2.3.2 Ecological Fallacy
Ecological fallacy is an error in the interpretation of statistical data based on aggregate information. Specifically it refers to inferences made about the nature of specific individuals based solely on statistics aggregated for a given group. It is about thinking that relationships observed for groups necessarily hold for individuals. A key example is Robinson (1950) who illustrates this problem exploring the difference between ecological correlations and individual correlations. He looked at the relationship between country of birth and literacy. Robinson (1950) used the percent of foreign-born population and percent of literate population for the 48 states in the United States in 1930. The ecological correlation based on these data was 0.53
. This suggests a positive association between foreign birth and literacy, and could be interpreted as foreign born individuals being more likely to be literate than native-born individuals. Yet, the correlation based on individual data was negative -0.11
which indicates the opposite. The main point emerging from this example is to carefully interpret analysis based on spatial data and avoid making inferences about individuals from these data.
2.3.3 Spatial Dependence
Spatial dependence refers to the spatial relationship of a variable’s values for a pair of locations at a certain distance apart, so that these values are more similar (or less similar) than expected for randomly associated pairs of observations (Anselin 1988). For example, we could think of observed patterns of ethnic segregation in an area are a result of spillover effects of pre-existing patterns of ethnic segregation in neighbouring areas. ?sec-chp5 will illustrate approach to explicitly incorporate spatial dependence in regression analysis.

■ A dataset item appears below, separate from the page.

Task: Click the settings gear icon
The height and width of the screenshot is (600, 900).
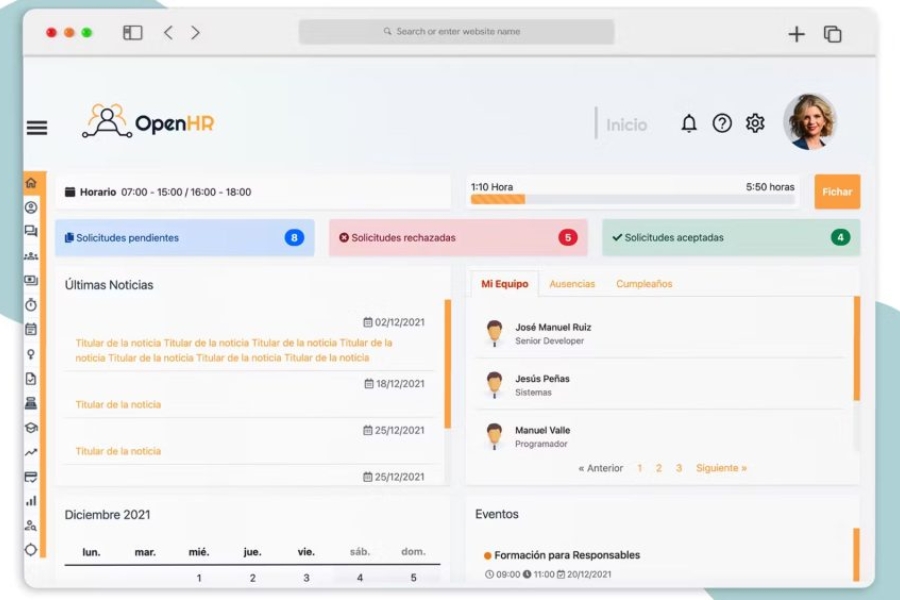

2.3.4 Spatial Heterogeneity
Spatial heterogeneity refers to the uneven distribution of a variable’s values across space. Concentration of deprivation or unemployment across an area are good examples of spatial heterogeneity. We illustrate various ways to visualise, explore and measure the spatial distribution of data in multiple chapters. We also discuss on potential modelling approaches to capture spatial heterogeneity in ?sec-chp5, ?sec-chp7 and ?sec-chp10.
2.3.5 Spatial nonstationarity
Spatial nonstationarity refers to variations in the relationship between an outcome variable and a set of predictor variables across space. In a modelling context, it relates to a situation in which a simple “global” model is inappropriate to explain the relationships between a set of variables. The geographical nature of the model must be modified to reflect local structural relationships within the data. For example, ethinic segregation has been positively associated with employment outcomes in some countries pointing to networks in pre-existing communities facilitating access to the local labour market. Inversely ethinic segregation has been negatively associated with employment outcomes pointing to lack of integration into the broader local community. We illustrate various modelling approaches to capture spatial nonstationarity in ?sec-chp8 and ?sec-chp9.